**Exercise directions**. Return exactly, please, the lines from the one containing "The image size is (1505, 812)." to the last line of the entries below, and nothing else, leaving pictures out.

======

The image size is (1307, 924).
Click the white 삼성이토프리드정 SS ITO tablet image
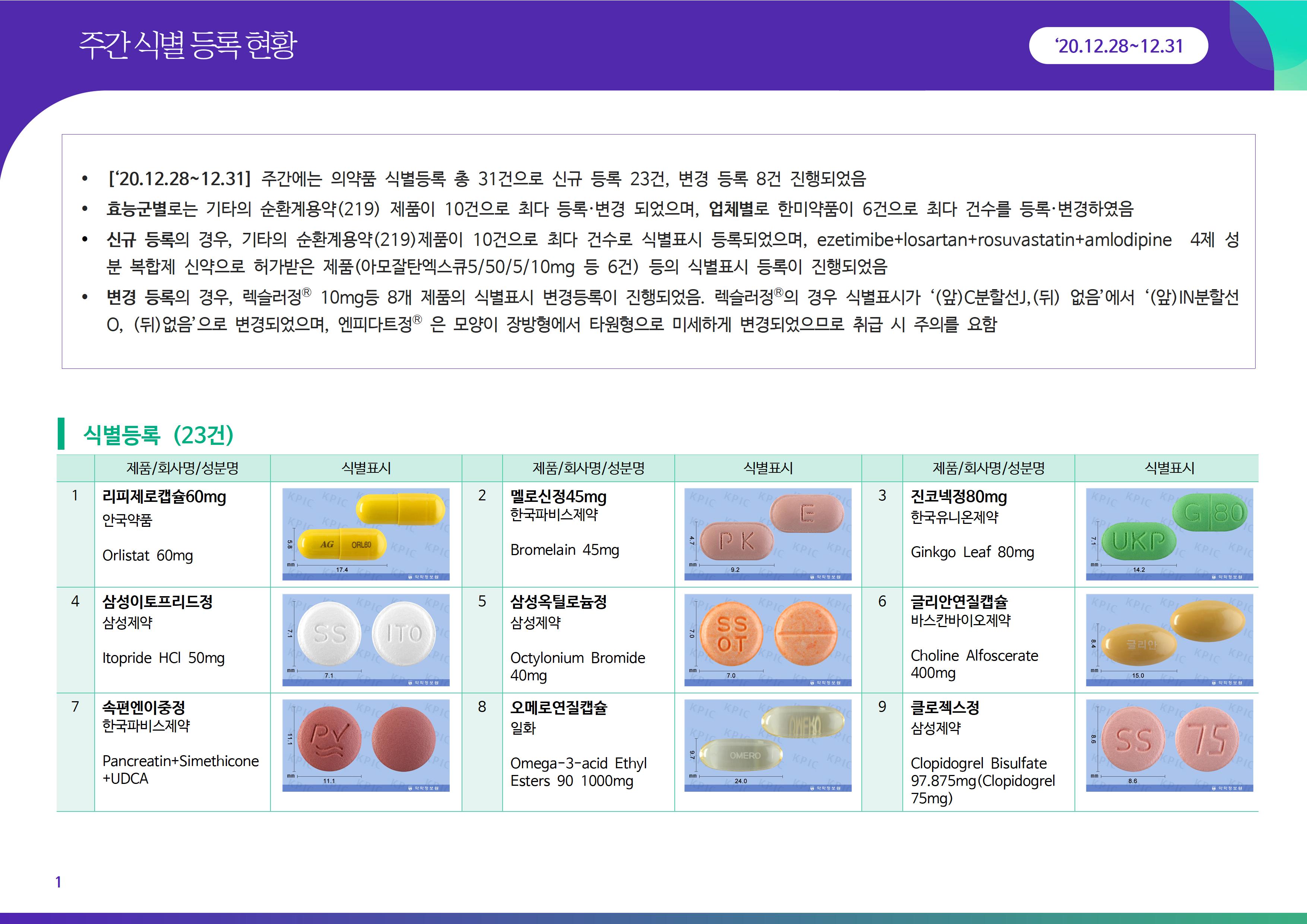[x=365, y=639]
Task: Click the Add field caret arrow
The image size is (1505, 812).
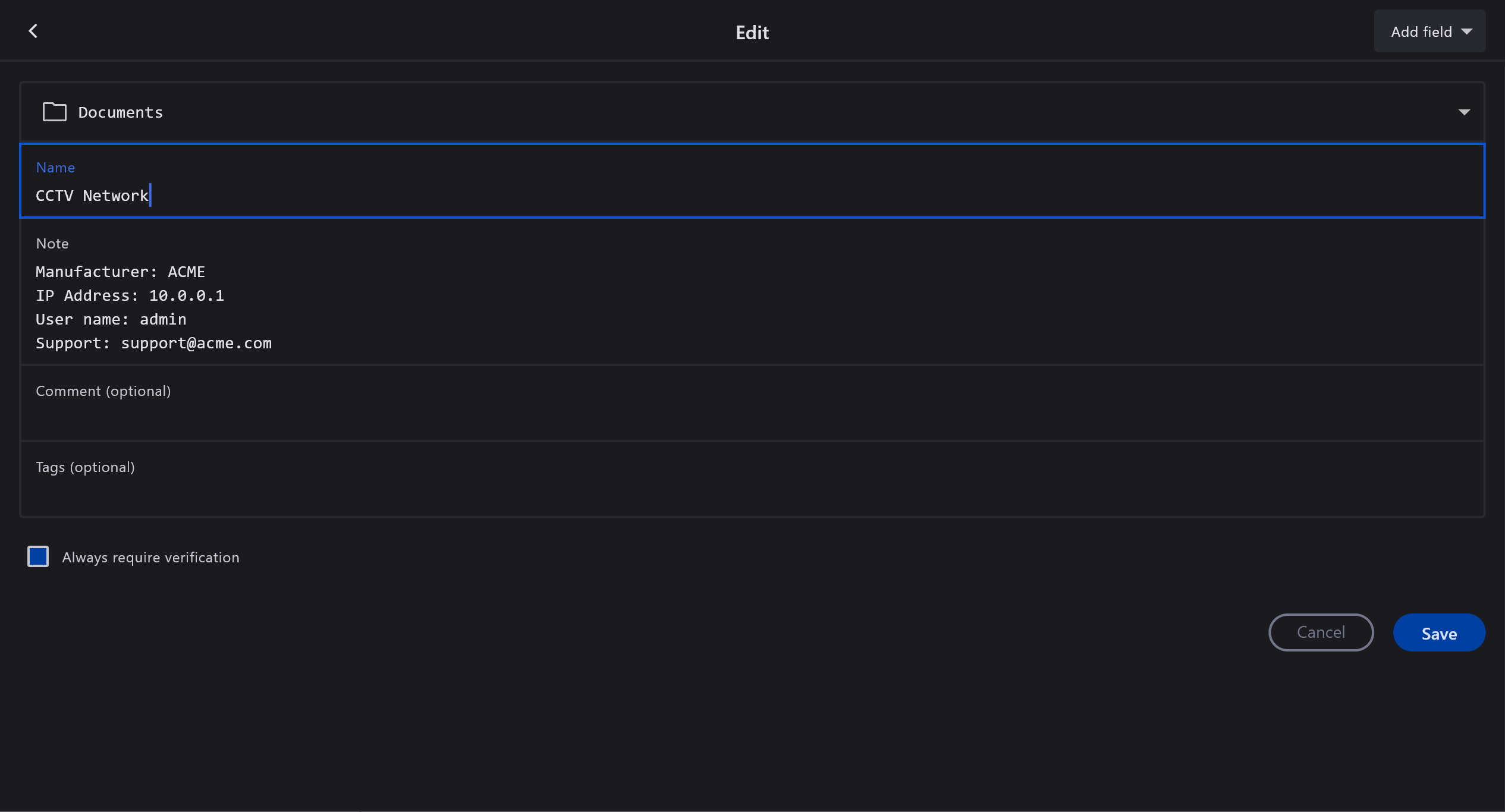Action: coord(1467,32)
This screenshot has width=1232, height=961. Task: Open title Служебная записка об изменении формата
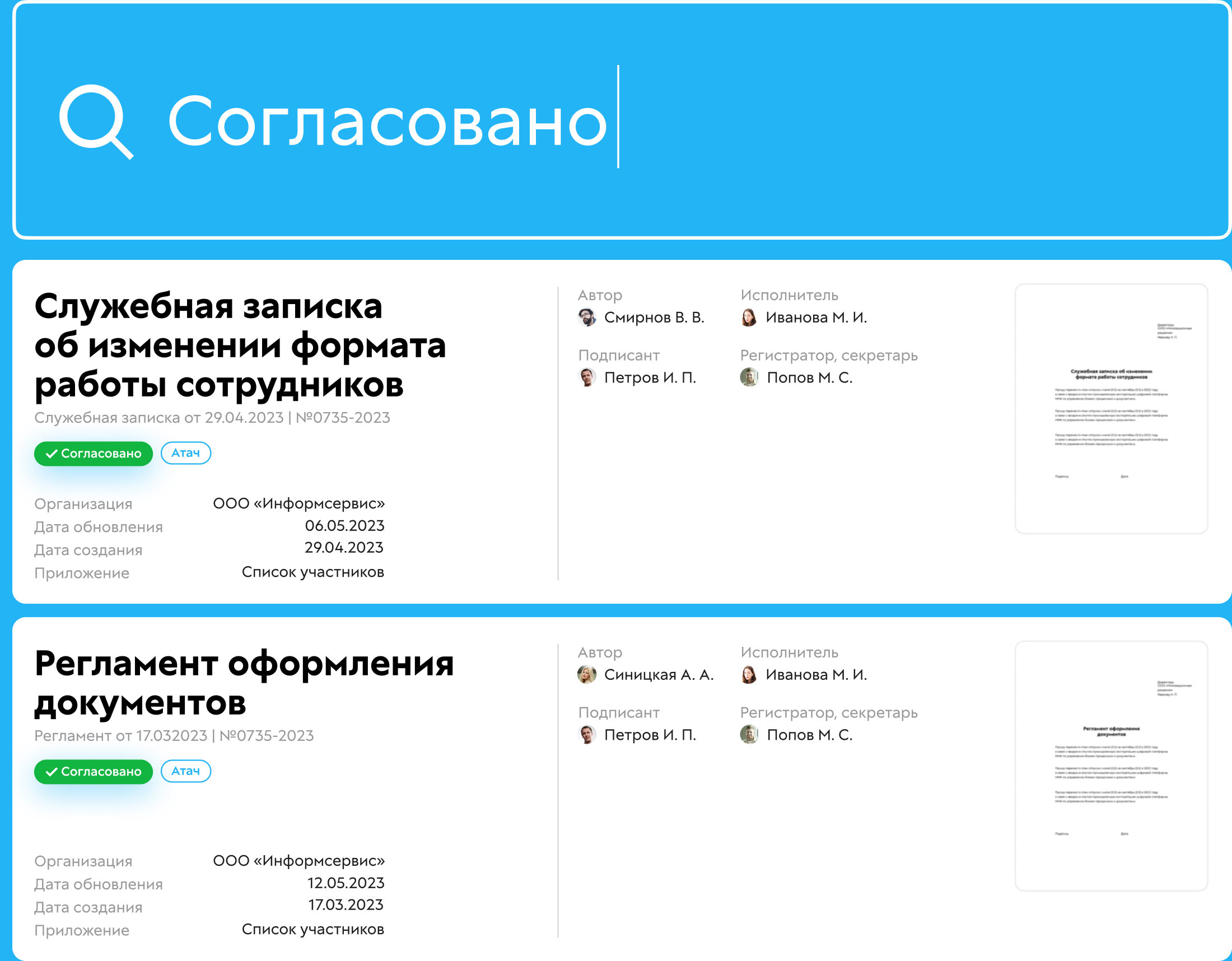click(x=240, y=345)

======

**Task result**.
The image size is (1505, 812).
Action: coord(1467,32)
This screenshot has width=1232, height=961. Task: Open title Служебная записка об изменении формата
click(x=240, y=345)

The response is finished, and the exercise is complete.